* _Records_
══════════════════════════════
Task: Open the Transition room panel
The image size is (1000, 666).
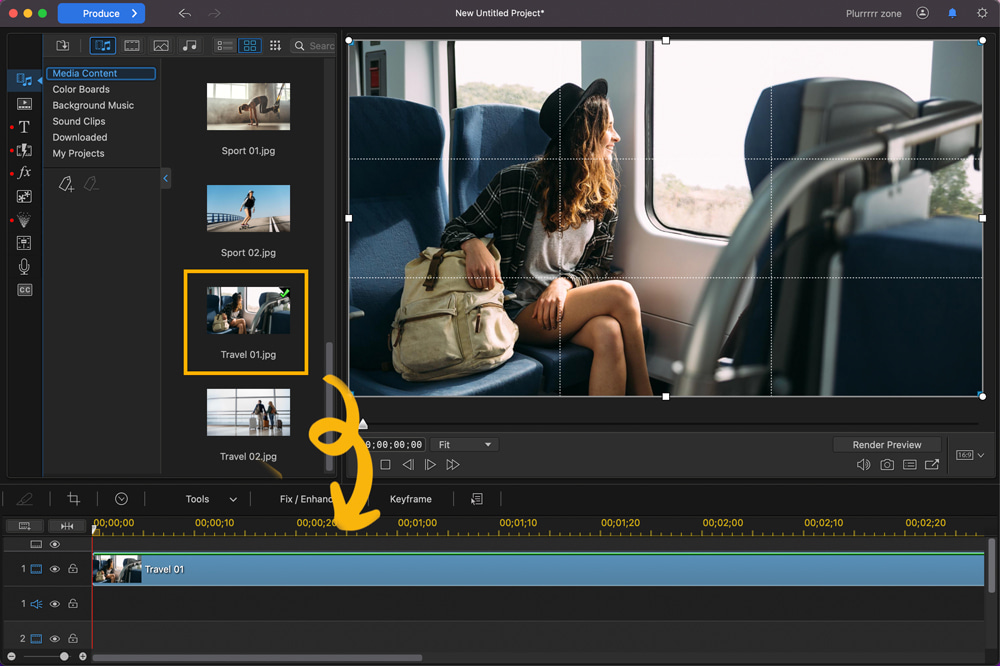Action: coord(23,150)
══════════════════════════════
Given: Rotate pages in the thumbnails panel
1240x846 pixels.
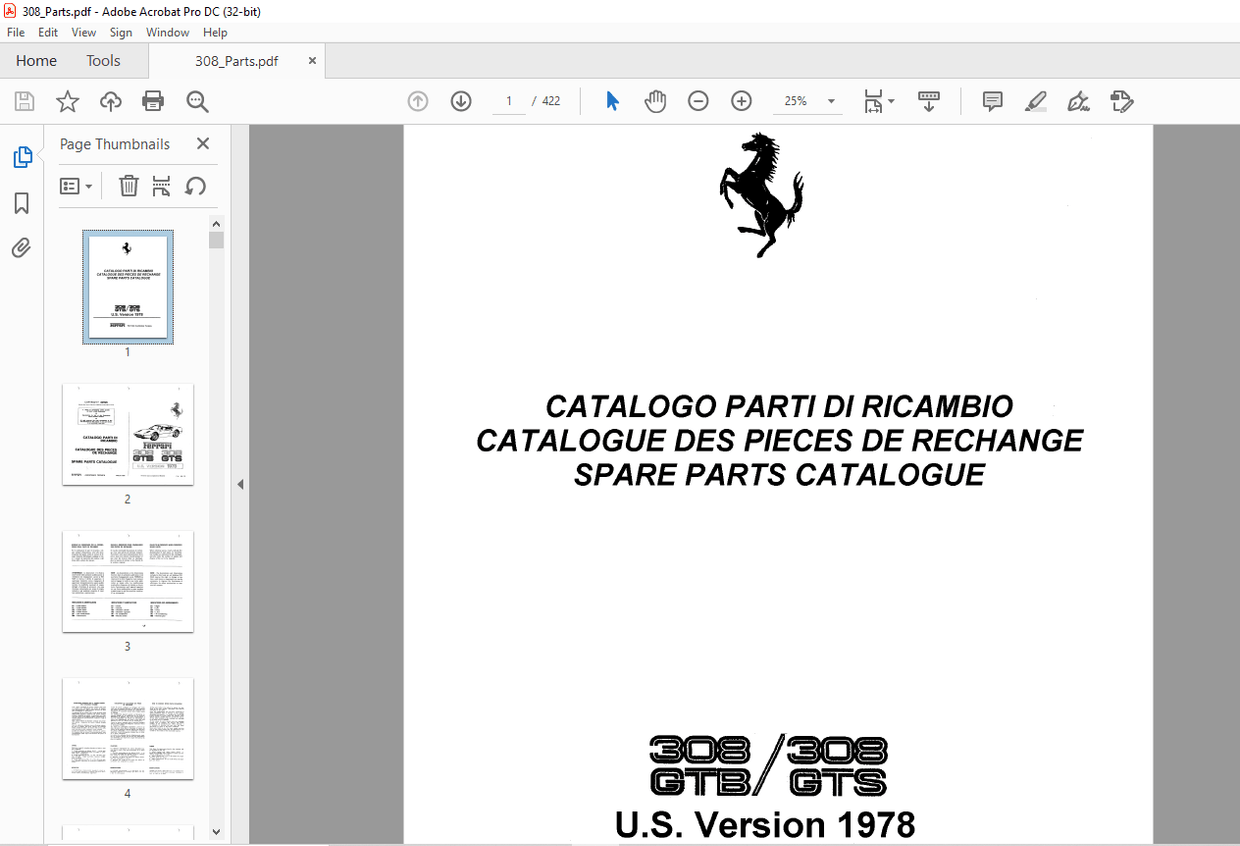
══════════════════════════════
If a line in the records contains the string "panel", include it in the count; report that count alone.

* _Result below_
2